I’ve been working on a project that uses Django’s ORM heavily and running into a lot of N+1 queries. An N+1 query is a side effect of the “magic” (runtime binding/resolution 🙄) that the Django ORM enables where accessing fields on a Model that correspond to other related models.

This means you can easily write code like this:

for book in Book.objects.all():
    print(book.author)

This lets you easily access related objects, here assuming that book and author are modeled as two related objects with a DB-layer relationship between them. This is “desirable” behavior because it makes writing your application code “easier”.

The huge downside to being able to easily do this, is that the details of when you make a database query are hidden from you, making it easy to accidentally write a lot of sequential database queries as your application code, and models grow in complexity. These repeated queries are the “N+1 queries” and often result in poorer performance compared to writing a single database query that fetches all the related objects.

Django’s solution to this problem is “prefetching”. Prefetching to me is a bit of a weird way to describe this, as this is just regular data fetching compared to the default lazy-fetching behavior, but hey. There are a few ways you can do this depending on your input data. The two that are often used together are prefetch_related_objects and the Prefetch(...) class which offers you more control over how the prefetched-related query is attached to your original objects.

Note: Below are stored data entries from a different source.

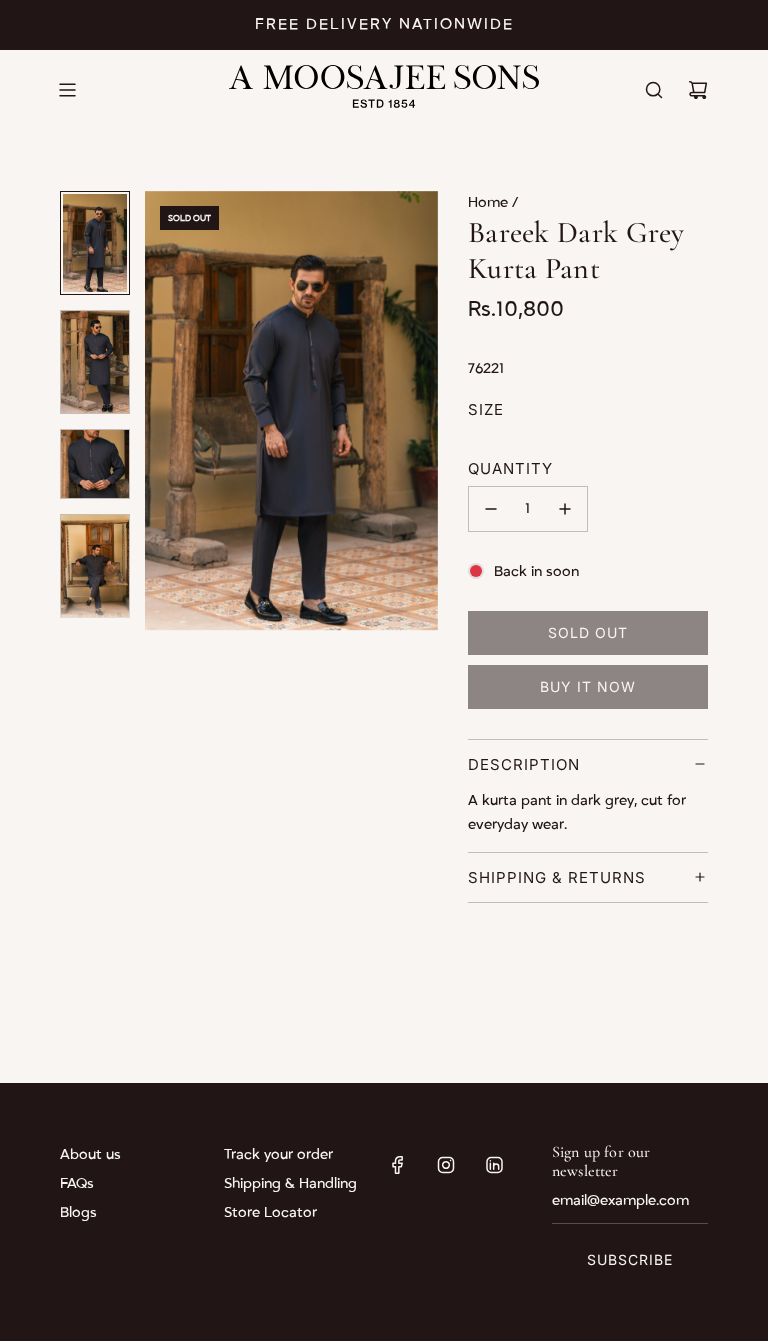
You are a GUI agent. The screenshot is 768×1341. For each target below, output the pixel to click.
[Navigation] (67, 90)
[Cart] (698, 90)
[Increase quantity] (565, 509)
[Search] (654, 90)
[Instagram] (446, 1165)
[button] (171, 411)
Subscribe (630, 1259)
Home (490, 202)
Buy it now (588, 686)
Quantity (510, 468)
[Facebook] (398, 1165)
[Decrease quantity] (491, 509)
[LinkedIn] (494, 1165)
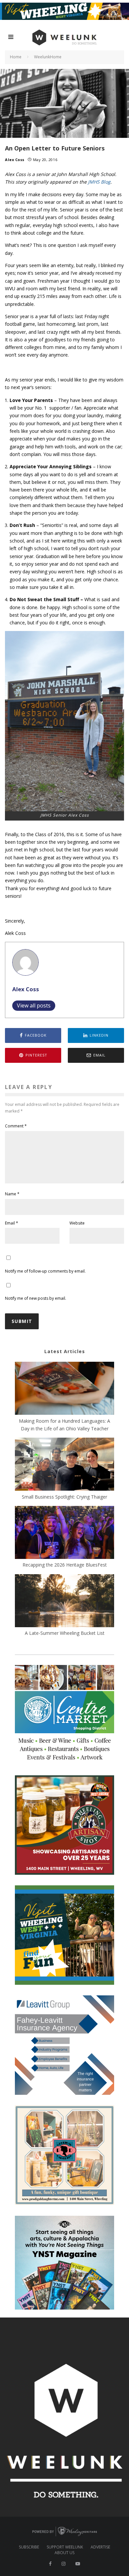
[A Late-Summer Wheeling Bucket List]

You probably would end up writing some code at some point like this:

books = Book.objects.all()

prefetch_related_objects(
  books, 
  'author',
  Prefetch(
    'fans',
    queryset=Fan.objects.filter(followers__gt=100),
    to_attr='popular_fans'
  )
  'popular_fans__favorite_book',
  'popular_fans__followers',
)

for book in books:
    print(book.author)
    print(book.popular_fans.favorite_book)
    # etc.

The idea being that you want to compute some custom field that might be some object with other related objects, and efficientlly prefetch the related objects to that sub-field to avoid N+1 queries. You would imagine here we’d get a justifiable number of queries each fetching a relevant set of many objects:

This is relatively justifiable for what we’re doing here which is querying for a core set of data, hydrating a few related objects, and then joining them onto the core object in memory.

The unexpected problem here is that this doesn’t work as you might expect. Here the prefetches for popular_fans__favorite_book and popular_fans__followers will not be included in the original query, and you will end up with some N+1 queries for each of the attributes of popular_fans that you explictly tried to prefetch.

To fix this, you instead must bundle the prefetches into the Prefetch object like:

prefetch_related_objects(
  books, 
  'author',
  Prefetch(
    'fans',
    queryset=Fan.objects.filter(followers__gt=100).prefetch_related(
      'favorite_book',
      'followers',
    )
    to_attr='popular_fans'
  )
)

This will result in the queries we expected above, with one bulk query for each of the related object types.

As for exactly why the first approach doesn’t work, and why these two aren’t just equivalent, I’m not sure. This isn’t really documented anywhere I could easily find, and I haven’t dug into the source code yet to figure out why exactly this doesn’t work.

To me this is a classic example of a place where the “helpful” ORM gets in the way and causes a couple of subtler and harder to debug and understand issues than the core problem it is solving. The better approach is probably to just write explicit SQL and rely only on an object mapper, rather than a full-blown ORM for querying so you can actually keep track of what is going on without subtle performance footguns.